Bien sur, ces 2 courants sont parallèles, le premier, le « luxe hypermoderne », semble se profiler vers une explosion liée au développement pharaonique des zones en voie de développement principalement situées en Asie, Inde, Brésil. De même, le phénomène du luxe durable va certainement être amplifié. Les deux peuvent cohabiter parfaitement. Le seul frein qui pourrait arrêter le premier (luxe hypermoderne) serait le fait que le luxe durable devienne dominant dans les pays occidentaux, dominant dans la consommation, dans la communication, du côté des stars, people qui nourrissent l’imaginaire des « hypermodernes ». Alors, ces nouveaux accédants au luxe pourraient rejeter les signes et bousculer leurs habitudes.

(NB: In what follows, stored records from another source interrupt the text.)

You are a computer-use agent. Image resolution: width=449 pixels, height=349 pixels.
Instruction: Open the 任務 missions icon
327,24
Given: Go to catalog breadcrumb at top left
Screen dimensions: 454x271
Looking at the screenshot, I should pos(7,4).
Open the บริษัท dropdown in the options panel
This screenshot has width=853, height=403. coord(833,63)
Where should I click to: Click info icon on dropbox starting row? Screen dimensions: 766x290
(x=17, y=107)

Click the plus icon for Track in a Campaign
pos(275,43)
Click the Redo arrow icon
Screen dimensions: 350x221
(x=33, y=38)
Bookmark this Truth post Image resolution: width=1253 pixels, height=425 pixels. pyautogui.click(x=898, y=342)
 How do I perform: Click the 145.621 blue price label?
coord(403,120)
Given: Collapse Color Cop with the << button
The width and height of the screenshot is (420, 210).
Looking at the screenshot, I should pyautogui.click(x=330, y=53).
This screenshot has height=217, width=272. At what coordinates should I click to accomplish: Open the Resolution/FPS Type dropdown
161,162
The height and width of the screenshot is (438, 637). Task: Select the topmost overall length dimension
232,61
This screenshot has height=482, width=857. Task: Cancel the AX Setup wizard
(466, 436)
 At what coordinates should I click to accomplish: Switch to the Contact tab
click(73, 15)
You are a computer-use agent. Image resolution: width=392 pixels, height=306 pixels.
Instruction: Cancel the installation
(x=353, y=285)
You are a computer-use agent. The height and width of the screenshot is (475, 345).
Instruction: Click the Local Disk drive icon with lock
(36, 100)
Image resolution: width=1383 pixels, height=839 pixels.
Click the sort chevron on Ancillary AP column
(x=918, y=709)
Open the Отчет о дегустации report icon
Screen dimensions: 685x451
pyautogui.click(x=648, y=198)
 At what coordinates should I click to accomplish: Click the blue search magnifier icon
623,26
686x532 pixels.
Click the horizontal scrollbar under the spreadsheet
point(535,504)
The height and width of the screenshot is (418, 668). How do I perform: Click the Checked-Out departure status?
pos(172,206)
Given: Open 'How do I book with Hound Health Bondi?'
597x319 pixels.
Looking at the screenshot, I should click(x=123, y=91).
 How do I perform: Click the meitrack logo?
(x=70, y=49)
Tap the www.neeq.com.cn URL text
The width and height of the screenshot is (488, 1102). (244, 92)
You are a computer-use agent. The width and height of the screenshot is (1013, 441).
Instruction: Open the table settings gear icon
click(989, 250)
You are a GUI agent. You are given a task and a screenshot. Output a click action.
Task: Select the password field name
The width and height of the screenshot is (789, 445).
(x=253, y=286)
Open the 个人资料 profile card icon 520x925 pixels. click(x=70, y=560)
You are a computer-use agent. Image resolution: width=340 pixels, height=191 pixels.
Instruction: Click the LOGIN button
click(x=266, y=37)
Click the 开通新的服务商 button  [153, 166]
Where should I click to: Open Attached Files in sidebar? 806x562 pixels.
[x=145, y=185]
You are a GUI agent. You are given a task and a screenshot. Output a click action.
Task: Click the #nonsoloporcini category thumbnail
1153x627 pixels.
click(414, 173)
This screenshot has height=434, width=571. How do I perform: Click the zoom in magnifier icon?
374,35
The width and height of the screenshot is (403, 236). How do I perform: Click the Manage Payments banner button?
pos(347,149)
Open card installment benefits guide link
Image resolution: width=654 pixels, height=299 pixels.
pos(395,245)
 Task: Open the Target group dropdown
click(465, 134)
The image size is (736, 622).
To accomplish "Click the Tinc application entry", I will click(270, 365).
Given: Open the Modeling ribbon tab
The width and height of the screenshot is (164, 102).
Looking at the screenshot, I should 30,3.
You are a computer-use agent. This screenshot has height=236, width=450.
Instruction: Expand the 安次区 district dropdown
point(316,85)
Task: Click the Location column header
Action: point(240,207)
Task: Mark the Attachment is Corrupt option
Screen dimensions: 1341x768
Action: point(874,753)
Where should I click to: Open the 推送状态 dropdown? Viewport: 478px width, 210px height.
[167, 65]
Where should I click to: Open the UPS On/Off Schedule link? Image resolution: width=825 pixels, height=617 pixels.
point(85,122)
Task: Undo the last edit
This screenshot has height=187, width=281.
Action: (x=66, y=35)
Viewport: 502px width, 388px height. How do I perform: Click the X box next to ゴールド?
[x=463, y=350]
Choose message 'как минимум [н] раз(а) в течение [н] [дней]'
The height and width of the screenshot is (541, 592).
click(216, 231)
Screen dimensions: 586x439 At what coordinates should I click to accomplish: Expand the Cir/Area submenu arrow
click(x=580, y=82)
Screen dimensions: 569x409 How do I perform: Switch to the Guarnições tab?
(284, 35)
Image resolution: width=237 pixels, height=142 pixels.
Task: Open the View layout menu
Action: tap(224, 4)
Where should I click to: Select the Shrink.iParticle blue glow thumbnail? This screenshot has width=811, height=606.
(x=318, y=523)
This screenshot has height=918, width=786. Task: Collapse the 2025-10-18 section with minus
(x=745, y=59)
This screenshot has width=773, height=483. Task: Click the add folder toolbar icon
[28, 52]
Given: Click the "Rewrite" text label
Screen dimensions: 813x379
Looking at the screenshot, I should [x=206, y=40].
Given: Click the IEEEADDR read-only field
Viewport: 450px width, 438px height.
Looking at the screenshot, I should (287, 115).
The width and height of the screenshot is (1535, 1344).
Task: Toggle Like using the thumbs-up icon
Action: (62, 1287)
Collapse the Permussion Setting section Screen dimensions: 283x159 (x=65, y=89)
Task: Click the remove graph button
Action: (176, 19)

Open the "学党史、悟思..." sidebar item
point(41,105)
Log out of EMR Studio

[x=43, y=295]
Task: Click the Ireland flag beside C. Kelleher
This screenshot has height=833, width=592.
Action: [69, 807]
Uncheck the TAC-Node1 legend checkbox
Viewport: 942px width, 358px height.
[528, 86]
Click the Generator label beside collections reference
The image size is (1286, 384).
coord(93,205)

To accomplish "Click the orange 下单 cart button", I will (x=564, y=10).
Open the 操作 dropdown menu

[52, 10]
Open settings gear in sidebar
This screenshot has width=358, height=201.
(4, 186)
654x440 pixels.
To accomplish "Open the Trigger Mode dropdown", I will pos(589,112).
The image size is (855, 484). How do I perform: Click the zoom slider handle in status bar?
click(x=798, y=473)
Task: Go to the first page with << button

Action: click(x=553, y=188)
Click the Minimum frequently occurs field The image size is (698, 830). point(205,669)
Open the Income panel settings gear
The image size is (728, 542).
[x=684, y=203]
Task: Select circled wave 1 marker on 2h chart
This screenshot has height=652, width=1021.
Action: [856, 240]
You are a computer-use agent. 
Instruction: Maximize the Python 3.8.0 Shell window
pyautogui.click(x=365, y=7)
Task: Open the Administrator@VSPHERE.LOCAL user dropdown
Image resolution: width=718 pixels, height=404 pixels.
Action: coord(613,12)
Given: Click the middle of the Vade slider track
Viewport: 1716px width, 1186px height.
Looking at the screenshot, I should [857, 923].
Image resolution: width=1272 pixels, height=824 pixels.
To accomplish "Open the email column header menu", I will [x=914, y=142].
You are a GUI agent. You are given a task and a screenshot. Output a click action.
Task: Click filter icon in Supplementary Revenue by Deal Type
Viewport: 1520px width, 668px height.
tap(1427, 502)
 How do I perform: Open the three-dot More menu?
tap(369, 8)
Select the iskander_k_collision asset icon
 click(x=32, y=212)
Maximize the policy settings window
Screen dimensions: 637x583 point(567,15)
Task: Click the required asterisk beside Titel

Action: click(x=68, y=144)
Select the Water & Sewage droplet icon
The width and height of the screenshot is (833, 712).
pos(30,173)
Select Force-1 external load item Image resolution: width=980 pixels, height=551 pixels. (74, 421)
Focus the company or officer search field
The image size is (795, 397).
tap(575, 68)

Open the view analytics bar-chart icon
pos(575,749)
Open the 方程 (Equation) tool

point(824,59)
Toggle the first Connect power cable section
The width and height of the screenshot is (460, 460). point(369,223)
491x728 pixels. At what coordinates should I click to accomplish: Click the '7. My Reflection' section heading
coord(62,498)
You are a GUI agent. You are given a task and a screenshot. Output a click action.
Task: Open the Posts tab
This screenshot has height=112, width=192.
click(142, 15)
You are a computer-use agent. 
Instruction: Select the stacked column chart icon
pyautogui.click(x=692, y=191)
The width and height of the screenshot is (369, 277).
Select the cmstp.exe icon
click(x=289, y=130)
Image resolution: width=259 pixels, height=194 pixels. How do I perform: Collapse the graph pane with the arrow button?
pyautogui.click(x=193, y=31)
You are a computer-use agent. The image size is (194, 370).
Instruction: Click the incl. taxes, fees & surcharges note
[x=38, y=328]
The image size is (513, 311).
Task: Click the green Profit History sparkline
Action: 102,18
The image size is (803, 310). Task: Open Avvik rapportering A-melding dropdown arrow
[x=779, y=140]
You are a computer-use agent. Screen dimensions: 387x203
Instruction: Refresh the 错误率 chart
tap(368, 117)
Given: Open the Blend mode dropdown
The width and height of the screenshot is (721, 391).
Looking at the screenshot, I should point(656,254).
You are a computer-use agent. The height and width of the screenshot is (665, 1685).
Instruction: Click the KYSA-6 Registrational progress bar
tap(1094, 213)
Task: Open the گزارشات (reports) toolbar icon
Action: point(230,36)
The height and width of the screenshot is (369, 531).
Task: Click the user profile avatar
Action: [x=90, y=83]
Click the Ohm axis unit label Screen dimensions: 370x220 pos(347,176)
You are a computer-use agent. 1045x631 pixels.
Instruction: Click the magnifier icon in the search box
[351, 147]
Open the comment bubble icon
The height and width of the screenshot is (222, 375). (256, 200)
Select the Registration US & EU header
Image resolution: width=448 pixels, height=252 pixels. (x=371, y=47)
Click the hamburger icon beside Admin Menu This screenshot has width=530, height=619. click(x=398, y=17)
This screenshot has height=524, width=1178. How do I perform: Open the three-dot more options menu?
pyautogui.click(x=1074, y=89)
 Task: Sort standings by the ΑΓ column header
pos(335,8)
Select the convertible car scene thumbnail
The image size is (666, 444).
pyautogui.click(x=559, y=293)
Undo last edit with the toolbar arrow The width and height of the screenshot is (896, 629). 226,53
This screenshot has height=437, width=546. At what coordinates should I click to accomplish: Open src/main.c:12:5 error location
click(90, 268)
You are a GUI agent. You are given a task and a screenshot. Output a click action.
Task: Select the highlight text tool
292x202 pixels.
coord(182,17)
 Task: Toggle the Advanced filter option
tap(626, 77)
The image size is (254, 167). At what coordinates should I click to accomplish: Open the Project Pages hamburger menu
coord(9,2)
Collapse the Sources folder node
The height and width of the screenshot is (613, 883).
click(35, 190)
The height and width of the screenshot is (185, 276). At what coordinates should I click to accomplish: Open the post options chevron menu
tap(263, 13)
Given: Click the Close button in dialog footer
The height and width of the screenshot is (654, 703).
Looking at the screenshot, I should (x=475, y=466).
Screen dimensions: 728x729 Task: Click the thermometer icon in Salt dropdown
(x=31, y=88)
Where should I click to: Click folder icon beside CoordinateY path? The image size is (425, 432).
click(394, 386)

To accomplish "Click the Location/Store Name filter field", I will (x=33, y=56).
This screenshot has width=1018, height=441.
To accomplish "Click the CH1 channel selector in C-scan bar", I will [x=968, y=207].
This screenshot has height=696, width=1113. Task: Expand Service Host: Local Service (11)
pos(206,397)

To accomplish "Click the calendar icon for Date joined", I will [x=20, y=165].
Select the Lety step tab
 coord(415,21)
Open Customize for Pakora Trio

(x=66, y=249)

On le voit quelle que soit la définition que l’on retient, ces 2 typologies principales du luxe cohabitent et impliquent de la part des marques des choix stratégiques fondamentaux. Elles font alors face à deux grands enjeux initiés par ces courants :
– comment faire face à l’infidélité croissante de mes consommateurs ?
– comment les marques de luxe vont gérer leur cohérence et leur identité de marque en s’adressant à des individus différents ayant des attentes opposées.

*Article suite à la conférence au Luxe Pack Monaco sur « L’individu et la Marque » avec : Noé Duchaufour Lawrance, Designer, Vera Strubi, Spécialiste marketing du parfum, Gilles LIPOVETSKY, sociologue
Débat animé par Guillaume Bregeras, Rédacteur en chef – Formes de Luxe
Et à la conférence organisée par le Club ESSEC Luxe avec Eric Fouquier, sociologue, Sylvie Benard, directrice de l’environnement de LVMH, Pamela Caillens, Corporate Responsibility Director de Cartier et Elisabeth Laville, Directrice du Cabinet Utopies, sur le thème : « Comment le développement durable peut-il faire émerger le luxe de demain ? ».

2 commentaires

  1. Merci pour cet article délivrant de nombreuses pistes de réflexion avec des références substantielles. Le sujet est vaste et les sources bien éparses sur internet. Un condensé comme celui-ci est précieux!